5. Dat het maximumbedrag aan kosten pas op 13 september 2021 in de Staatscourant is gepubliceerd, heeft niet tot gevolg dat de Verordening op dit punt in strijd is met artikel 3, tweede lid, van het Besluit en om die reden onverbindend zou zijn Uit de tekst van laatstgenoemde bepaling noch uit de nota van toelichting bij de wijziging (Staatsblad 1998, 696) is af te leiden dat het aangepaste maximumbedrag niet geldt voor het daaropvolgende kalenderjaar als het niet vóór, maar op of na 1 september van het voorliggende jaar bekend wordt gemaakt. Gelet op de nota van toelichting is de mogelijkheid om de naheffingskosten te wijzigen bedoeld om gemeenten kostendekkend te kunnen laten werken. Anders dan eiseres betoogt, is de hiervoor bedoelde bekendmakingsdatum uitsluitend bedoeld om gemeenten de gelegenheid te geven het kostenbedrag in hun verordening voor het daaropvolgende kalenderjaar tijdig aan te passen aan het bedrag dat bij het opleggen van naheffingsaanslagen parkeerbelasting maximaal voor de kosten daarvan in rekening mag worden gebracht (zie ECLI:NL:GHDHA:2023:2043). Ook deze beroepsgrond van eiseres slaagt dus niet.
6. Gelet op wat hiervoor is overwogen is het beroep ongegrond verklaard.
7. Voor een proceskostenveroordeling bestaat geen aanleiding.
Deze uitspraak is gedaan door mr. S.E. Postema, rechter, in aanwezigheid van
J.C.W. Wahls, griffier. De beslissing is in het openbaar uitgesproken op 17 april 2024.
griffier rechter
Afschrift verzonden aan partijen op:

Rechtsmiddel

Tegen deze uitspraak kunnen partijen binnen zes weken na de verzenddatum hoger beroep instellen bij het gerechtshof Den Haag (team belastingrecht).

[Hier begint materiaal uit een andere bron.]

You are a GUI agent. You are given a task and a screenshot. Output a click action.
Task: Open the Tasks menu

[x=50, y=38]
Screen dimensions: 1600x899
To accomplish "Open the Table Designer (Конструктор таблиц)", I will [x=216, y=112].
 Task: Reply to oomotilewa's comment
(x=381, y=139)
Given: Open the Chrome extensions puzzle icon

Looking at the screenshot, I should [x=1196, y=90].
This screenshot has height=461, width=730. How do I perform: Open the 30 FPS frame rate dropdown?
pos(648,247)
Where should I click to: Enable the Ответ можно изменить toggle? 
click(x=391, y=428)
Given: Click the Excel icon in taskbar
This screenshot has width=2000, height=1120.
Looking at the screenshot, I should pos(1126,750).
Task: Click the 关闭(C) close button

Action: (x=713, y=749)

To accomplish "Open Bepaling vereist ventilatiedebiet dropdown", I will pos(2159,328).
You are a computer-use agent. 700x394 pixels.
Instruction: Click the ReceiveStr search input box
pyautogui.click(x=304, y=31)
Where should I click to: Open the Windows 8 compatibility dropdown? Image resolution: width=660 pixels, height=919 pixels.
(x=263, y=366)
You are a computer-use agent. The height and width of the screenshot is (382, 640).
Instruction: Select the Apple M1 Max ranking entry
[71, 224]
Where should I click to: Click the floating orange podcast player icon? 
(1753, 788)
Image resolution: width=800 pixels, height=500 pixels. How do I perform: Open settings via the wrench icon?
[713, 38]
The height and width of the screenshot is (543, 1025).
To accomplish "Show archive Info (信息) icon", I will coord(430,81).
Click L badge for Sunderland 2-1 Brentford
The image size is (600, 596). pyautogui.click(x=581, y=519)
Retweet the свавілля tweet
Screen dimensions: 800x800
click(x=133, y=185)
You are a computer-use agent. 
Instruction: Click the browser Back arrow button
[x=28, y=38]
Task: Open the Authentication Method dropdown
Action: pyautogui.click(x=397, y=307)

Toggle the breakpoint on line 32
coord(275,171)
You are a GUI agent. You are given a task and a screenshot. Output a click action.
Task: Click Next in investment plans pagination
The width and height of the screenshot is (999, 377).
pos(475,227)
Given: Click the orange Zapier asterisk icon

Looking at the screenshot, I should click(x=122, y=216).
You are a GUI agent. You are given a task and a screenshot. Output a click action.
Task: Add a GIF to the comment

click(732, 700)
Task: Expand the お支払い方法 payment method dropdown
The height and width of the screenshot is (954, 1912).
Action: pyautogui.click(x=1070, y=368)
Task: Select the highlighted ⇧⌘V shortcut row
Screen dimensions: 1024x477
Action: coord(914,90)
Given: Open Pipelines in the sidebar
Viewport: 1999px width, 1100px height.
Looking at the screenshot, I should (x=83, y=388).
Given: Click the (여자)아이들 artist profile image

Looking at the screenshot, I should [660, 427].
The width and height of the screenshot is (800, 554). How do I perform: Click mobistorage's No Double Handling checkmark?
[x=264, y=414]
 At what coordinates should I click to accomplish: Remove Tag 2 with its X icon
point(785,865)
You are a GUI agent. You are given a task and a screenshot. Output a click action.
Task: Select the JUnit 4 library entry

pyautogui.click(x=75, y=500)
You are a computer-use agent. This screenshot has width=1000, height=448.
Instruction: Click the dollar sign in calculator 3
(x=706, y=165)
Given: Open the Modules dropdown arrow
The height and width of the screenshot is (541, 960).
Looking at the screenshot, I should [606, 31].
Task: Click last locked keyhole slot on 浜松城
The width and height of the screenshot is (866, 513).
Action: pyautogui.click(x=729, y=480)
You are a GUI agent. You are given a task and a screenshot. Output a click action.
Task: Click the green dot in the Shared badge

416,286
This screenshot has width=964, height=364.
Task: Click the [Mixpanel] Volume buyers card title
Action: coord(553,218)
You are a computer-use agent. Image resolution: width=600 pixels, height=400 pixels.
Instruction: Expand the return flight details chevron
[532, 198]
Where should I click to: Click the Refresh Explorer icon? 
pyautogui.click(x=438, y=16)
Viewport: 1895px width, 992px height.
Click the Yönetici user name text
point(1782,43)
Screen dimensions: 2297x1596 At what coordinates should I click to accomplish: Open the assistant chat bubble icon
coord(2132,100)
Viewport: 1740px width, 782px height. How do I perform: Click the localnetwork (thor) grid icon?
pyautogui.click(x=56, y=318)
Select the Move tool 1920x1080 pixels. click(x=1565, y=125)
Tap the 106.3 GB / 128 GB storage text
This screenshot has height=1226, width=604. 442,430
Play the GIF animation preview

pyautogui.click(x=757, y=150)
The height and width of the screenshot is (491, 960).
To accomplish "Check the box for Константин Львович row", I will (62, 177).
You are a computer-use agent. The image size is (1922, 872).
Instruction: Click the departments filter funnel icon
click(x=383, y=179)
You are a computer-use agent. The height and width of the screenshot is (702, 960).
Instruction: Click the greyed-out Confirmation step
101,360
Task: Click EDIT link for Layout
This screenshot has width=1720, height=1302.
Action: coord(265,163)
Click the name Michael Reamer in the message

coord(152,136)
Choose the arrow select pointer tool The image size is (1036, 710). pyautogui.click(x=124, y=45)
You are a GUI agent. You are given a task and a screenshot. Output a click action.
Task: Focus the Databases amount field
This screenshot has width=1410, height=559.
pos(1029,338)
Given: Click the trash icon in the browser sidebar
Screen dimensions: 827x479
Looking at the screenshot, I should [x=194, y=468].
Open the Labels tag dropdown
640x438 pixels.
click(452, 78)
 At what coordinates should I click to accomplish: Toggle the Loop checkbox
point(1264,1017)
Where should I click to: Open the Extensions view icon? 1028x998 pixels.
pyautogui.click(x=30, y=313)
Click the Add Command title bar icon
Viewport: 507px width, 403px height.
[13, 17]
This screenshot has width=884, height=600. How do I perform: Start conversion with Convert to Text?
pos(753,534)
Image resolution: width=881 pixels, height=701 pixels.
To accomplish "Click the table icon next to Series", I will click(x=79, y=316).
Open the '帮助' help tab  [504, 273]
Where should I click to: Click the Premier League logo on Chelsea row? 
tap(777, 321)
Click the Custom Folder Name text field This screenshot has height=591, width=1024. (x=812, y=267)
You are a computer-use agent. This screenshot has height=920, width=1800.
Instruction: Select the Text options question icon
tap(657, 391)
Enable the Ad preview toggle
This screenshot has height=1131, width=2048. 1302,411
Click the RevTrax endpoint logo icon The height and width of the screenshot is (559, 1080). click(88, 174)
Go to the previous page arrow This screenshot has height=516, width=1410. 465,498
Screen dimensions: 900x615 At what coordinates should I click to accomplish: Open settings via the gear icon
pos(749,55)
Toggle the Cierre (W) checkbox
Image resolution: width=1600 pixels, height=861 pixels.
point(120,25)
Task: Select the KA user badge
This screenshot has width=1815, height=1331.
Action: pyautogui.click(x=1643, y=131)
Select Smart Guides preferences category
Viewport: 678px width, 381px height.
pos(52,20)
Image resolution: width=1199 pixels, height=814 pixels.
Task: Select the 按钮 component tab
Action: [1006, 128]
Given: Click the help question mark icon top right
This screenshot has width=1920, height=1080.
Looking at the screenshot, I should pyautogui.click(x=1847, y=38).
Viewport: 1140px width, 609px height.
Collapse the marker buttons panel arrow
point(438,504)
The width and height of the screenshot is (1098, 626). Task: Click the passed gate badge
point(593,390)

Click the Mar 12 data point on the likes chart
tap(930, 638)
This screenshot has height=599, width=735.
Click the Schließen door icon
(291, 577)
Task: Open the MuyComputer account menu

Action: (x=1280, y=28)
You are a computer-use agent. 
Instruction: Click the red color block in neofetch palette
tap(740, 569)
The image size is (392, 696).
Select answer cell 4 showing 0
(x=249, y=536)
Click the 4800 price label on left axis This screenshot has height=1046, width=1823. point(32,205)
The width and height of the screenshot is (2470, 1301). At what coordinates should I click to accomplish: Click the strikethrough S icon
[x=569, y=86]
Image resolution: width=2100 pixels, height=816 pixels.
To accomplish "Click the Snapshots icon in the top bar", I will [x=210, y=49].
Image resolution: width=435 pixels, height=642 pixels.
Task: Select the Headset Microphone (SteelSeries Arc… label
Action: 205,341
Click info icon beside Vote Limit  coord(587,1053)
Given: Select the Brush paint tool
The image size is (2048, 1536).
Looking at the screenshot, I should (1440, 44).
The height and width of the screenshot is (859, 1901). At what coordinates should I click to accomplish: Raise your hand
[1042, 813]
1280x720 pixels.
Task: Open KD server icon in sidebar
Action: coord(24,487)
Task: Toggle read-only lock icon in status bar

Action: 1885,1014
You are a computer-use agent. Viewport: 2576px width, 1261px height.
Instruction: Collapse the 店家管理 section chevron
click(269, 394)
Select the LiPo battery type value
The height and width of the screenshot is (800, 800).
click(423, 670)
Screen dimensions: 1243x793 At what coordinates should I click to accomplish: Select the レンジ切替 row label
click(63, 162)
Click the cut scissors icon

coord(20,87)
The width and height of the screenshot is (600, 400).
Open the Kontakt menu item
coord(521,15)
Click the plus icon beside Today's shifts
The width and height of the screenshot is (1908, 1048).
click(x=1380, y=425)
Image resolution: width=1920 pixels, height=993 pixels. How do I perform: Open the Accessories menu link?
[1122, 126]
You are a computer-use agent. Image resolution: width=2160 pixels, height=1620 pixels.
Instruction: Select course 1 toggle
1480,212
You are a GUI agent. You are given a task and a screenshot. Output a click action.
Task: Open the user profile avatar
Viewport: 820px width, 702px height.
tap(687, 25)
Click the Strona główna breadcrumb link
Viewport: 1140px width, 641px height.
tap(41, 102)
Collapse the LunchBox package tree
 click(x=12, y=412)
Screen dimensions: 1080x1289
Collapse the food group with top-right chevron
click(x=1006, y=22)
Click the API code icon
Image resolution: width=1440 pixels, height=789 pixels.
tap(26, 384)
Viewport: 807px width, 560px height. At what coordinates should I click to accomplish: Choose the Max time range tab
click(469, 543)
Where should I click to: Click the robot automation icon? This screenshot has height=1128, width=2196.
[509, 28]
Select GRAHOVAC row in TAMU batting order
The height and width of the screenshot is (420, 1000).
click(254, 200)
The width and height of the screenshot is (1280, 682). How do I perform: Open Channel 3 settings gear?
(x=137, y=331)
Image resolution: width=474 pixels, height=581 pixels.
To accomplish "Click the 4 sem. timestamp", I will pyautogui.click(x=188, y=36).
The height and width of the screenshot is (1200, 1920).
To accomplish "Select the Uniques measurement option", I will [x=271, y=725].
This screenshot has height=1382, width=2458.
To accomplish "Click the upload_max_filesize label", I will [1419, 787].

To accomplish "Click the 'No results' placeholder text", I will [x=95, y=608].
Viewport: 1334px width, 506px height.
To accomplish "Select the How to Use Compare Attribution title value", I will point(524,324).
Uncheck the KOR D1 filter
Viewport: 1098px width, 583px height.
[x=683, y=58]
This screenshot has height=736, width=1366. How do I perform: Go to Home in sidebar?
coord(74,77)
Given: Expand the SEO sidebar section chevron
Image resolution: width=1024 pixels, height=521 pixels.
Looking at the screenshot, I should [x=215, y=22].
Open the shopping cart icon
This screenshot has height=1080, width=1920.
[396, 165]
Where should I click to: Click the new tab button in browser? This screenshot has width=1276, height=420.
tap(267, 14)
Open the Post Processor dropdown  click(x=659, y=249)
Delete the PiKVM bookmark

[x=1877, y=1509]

Dat kan digitaal via www.rechtspraak.nl, daar klikt u op “Formulieren en inloggen”. Hoger beroep instellen kan ook door verzending van een brief aan het gerechtshof Den Haag (belastingkamer), Postbus 20302, 2500 EH Den Haag.
Bij het instellen van het hoger beroep dient het volgende in acht te worden genomen:
1 - bij het hogerberoepschrift wordt een afschrift van deze uitspraak overgelegd;
2 - het hogerberoepschrift is, indien het op papier wordt ingediend, ondertekend.
Verder vermeldt u ten minste het volgende:
a. de naam en het adres van de indiener;
b. de datum van verzending;
c. een omschrijving van de uitspraak waartegen het hoger beroep is ingesteld;
d. de redenen waarom u het niet eens bent met de uitspraak (de gronden van het hoger beroep).